**Zadania:**
- a) Przy którym wejściu na plażę rozegrała się sytuacja opisana w tekście o nastolatkach na różowym materacu w Krynicy Morskiej?
- b) Dopisz dalszy ciąg tekstu o nastolatkach na różowym materacu w Krynicy Morskiej, zaczynając po jego ostatnim zdaniu.

**Fragment strony:**
>>>>>
"Powinnyście dostać wpier***". W Krynicy trzeba było ratować dwie nastolatki na różowym materacu

redakcja naTemat
Trzy dni to dużo czy mało? Odpowiecie, że zależy – i słusznie. A co jak powiemy, że od początku wakacji były zaledwie trzy dni, gdy ktoś w Polsce się nie utopił? W sobotę w Krynicy Morskiej ta statystyka mogła się powiększyć. Dwie nastolatki wypłynęły wieczorem beztrosko na różowym materacu i nie były w stanie wrócić. Tylko przytomność ludzi na plaży je uratowała.
Ten różowy materac z dwójką nastolatek oddalał się od brzegu przez około godzinę. Fot. naTemat
Krynica Morska, plaża Biała, wejście nr 26. Dochodzi godzina 18.00, większość ludzi zeszła już z plaży, choć nadal jest ich sporo. Niektórzy przychodzą obejrzeć zachód słońca. Wciąż jest ciepło, choć zrywa się wiatr. Generalnie wiecie: to raczej pora, podczas której z wody się wychodzi, a nie do niej wchodzi, ale sytuacja jeszcze była w normie.

W wodzie siedziało trochę osób, wśród fal wyróżniał się jaskraworóżowy materac. Taki najzwyklejszy, nie za duży. Trzymały się go dwie dziewczyny, które zaczęły powoli odpływać od brzegu.

Minuty leciały, ludzie z wody się zbierali, bo wiatr i fale zaczynały być już typowo wieczorne. A różowy materac nadal majaczył na horyzoncie, niestety powoli coraz dalej niż bliżej od brzegu. Po pierwszych minutach sytuacja zaczęła robić się coraz mniej wesoła. Pierwsze złośliwe i ironiczne komentarze o tym "gdzie ci ludzie pływają, co oni robią" zaczęły zamieniać się w autentyczny niepokój, bo minął kolejny kwadrans, a różowy materac nie był ani trochę bliżej brzegu.

Tak właściwie to oddalił się już za boję graniczną, która sama w sobie i tak jest bardzo daleko. Ewidentnie było widać, że jakakolwiek sensowna kontrola nad różowym materacem została stracona, a nastolatki od ok. 45 minut nie są w stanie ani trochę zmienić swojej pozycji.
Fale co jakiś czas przykrywały materac, że z plaży ledwo było widać jedynie głowy nastolatek.Fot. naTemat
Po około godzinie od wejścia nastolatek do wody niektórzy plażowicze, widząc sytuację, zaczęli dzwonić na numer ratownictwa wodnego (601 100 100). Okazało się, że takich zgłoszeń było już parę.
<<<<<
**Materiał źródłowy:**
>>>>>
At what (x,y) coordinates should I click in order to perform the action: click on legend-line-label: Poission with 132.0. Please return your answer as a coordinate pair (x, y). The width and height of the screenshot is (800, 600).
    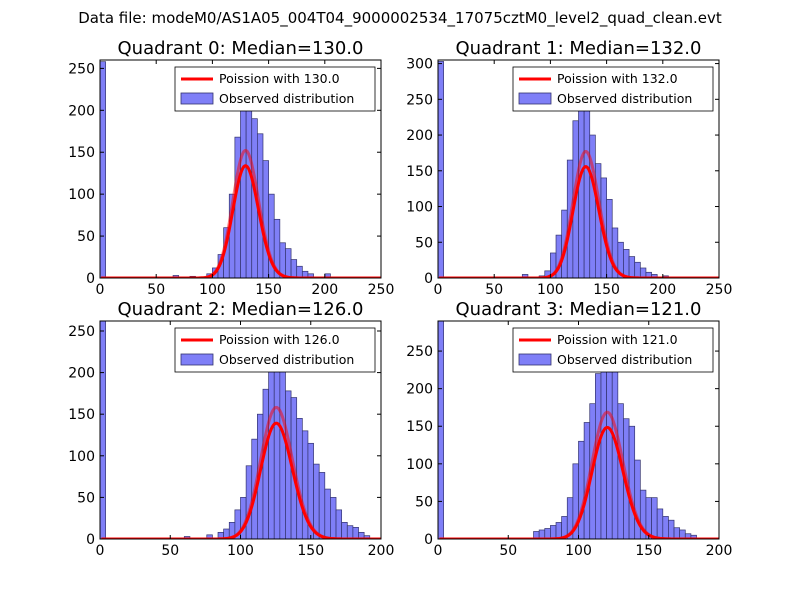
    Looking at the image, I should click on (618, 78).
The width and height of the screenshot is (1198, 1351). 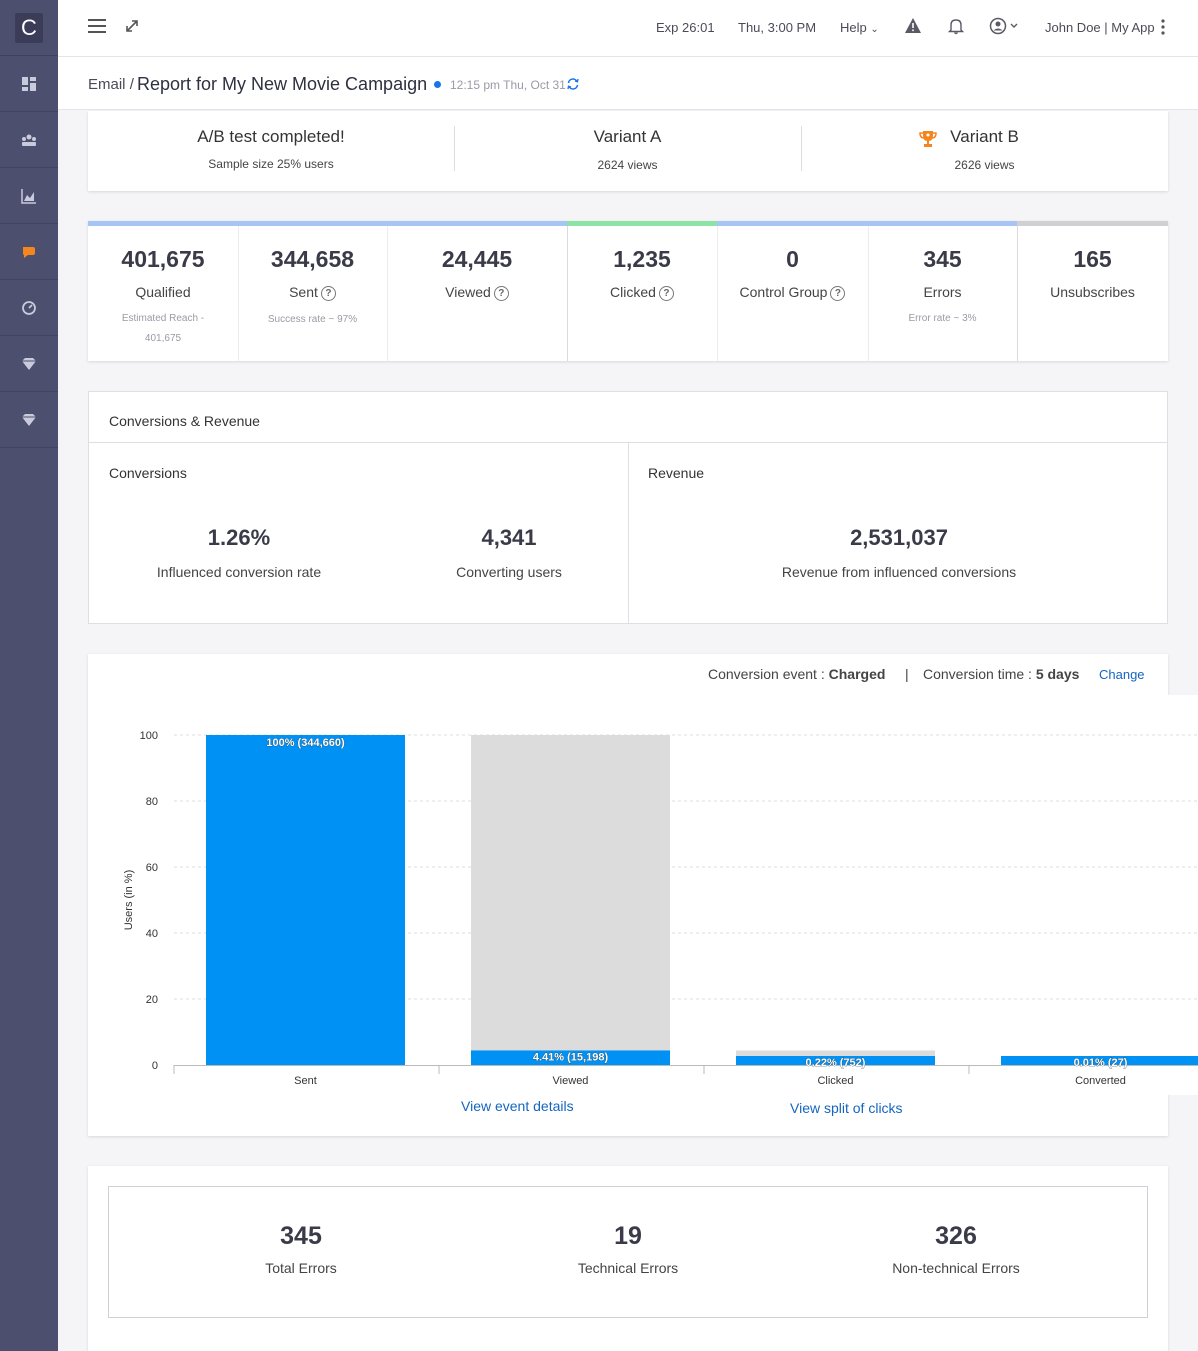 What do you see at coordinates (1163, 30) in the screenshot?
I see `more-vertical-icon` at bounding box center [1163, 30].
<<<<<
**Oczekiwane odpowiedzi:**
- a) Przy wejściu nr 26 na plaży Białej.

- b)
– Wejście numer 26? Różowy materac, dwie dziewczyny? Mamy już kilka zgłoszeń, zespół już wypływa, ale na miejsce z bazy mamy ok. 20 minut płynięcia. Proszę obserwować sytuację, jeśli to możliwe wysłać parę zdjęć i pilnować, by nikt nie próbował płynąć do nich sam – mówił operator, który potem co kilka minut dzwonił jeszcze parę razy informując o postępach akcji i pytając o aktualny stan na wodzie.

Nastolatki próbowały dopłynąć do bojki, będącej punktem granicznym, by się jej złapać, ale im się to nie udawało. Z plaży było widać jedynie jak coraz mocniej próbują machać nogami, ale na niewiele się to zdało.
Nastolatki próbowały dopłynąć do bojki granicznej, ale nie były w stanie tego zrobić.Fot. naTemat
Po ok. 25 minutach od wezwania służb na plaży pojawili się strażacy, dwóch mężczyzn zwodowało też skuter wodny i popłynęło na ratunek. Jeden z nich wskoczył do wody, drugi zabrał jedną z nastolatek, potem wrócił po kolejną, następnie po kolegę, a finalnie także po materac. To ostatnie jest ważne, nie wolno zostawiać tego typu rzeczy na wodzie, bo inni ludzie mogą pomyśleć, że ktoś faktycznie potrzebuje pomocy.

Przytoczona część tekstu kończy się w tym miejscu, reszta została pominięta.